Sithole denied having had an accomplice and believed that copycat murders had been executed using his modus operandi. A police claim that he had waived his right to an attorney while making his confession was later denied in court.
Five days later, on October 23, 1995, Moses Sithole was charged with 29 murders in the magistrates’ court in Brakpan.
On November 3, 1995, Sithole was transported to Boksburg Prison, where he had served his rape sentence two years previously, to await his trial. During this time, press reports stated that he was HIV positive.
By the time Sithole’s trial began on October 21, 1996, mounting evidence saw the total charges against him increase to 38 counts of murder, 40 counts of rape and six counts of robbery. He pleaded not guilty to all charges.
Building a chronological picture of his crimes, the prosecution introduced harrowing testimony from his earliest rape victims detailing their ordeals at the hands of Sithole before his first conviction for rape.

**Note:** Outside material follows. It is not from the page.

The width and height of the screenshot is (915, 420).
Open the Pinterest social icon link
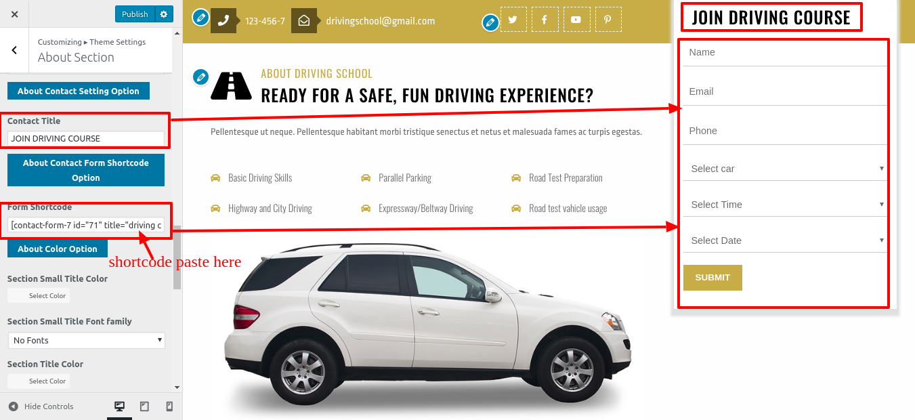[608, 20]
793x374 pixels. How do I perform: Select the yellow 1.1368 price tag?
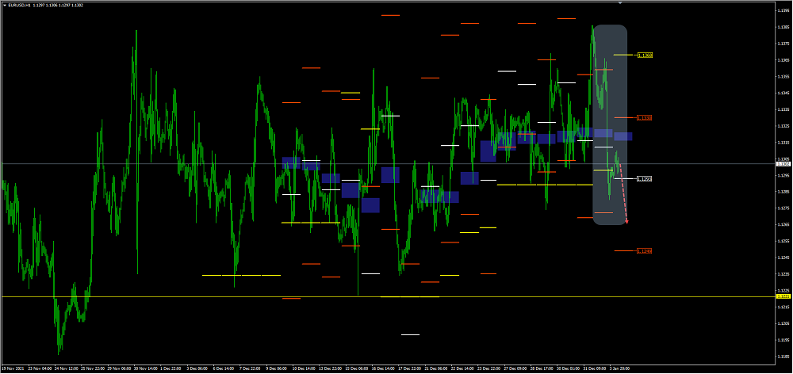[x=645, y=55]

A detailed examination followed of his connection with each of the murdered victims, with testimony about the alleged job offers and the specific techniques used to lure his victims to their deaths. Sithole appeared cool and collected throughout.
On December 3, 1996, the prosecution introduced a video that had been shot during Sithole’s initial incarceration, in which Sithole candidly admitted to 29 murders. He describes his technique in some detail, although he claims that he began killing only in July 1995, selecting his victims for their resemblance to rape victim Buyiswa Doris Swakamisa, whom he regarded as responsible for his first jail sentence. The legality of the admissibility of this tape, recorded illegally in a jail cell, caused the trial to be delayed until January 29, 1997, and the technical issues relating to it, as well as Sithole’s original confession, caused the trial to drag on until July 29, 1997, when the judge finally ruled that the evidence was admissible.
The prosecution rested its case on August 15, 1997. The defense case depended largely on Sithole’s denial of any involvement in the killings when he took the witness box, but his testimony was often rambling and incoherent.
On December 4, 1997, more than a year after the case had commenced, Moses Sithole was found guilty on all charges. It took three hours to read the verdict, with the consequence that sentencing had to be postponed until the next day.
The next morning, the judge made a statement that in view of the abhorrent nature of the crimes, he would have had no hesitation in pronouncing a death sentence on Sithole.
However, since the death penalty in South Africa had been declared unconstitutional in 1995, Sithole was sentenced to 2,410 years in prison, with no possibility of parole for at least 930 years. Clearly, the sentence meant to keep Sithole behind bars for the rest of his life.
Sithole was incarcerated in the maximum-security section of Pretoria Central Prison, the highest-security cellblock in South Africa, known as C-Max. Ironically, the medical treatment for his HIV condition in prison far exceeds any treatment available to the average South African citizen and may well secure him a far longer life, albeit in prison.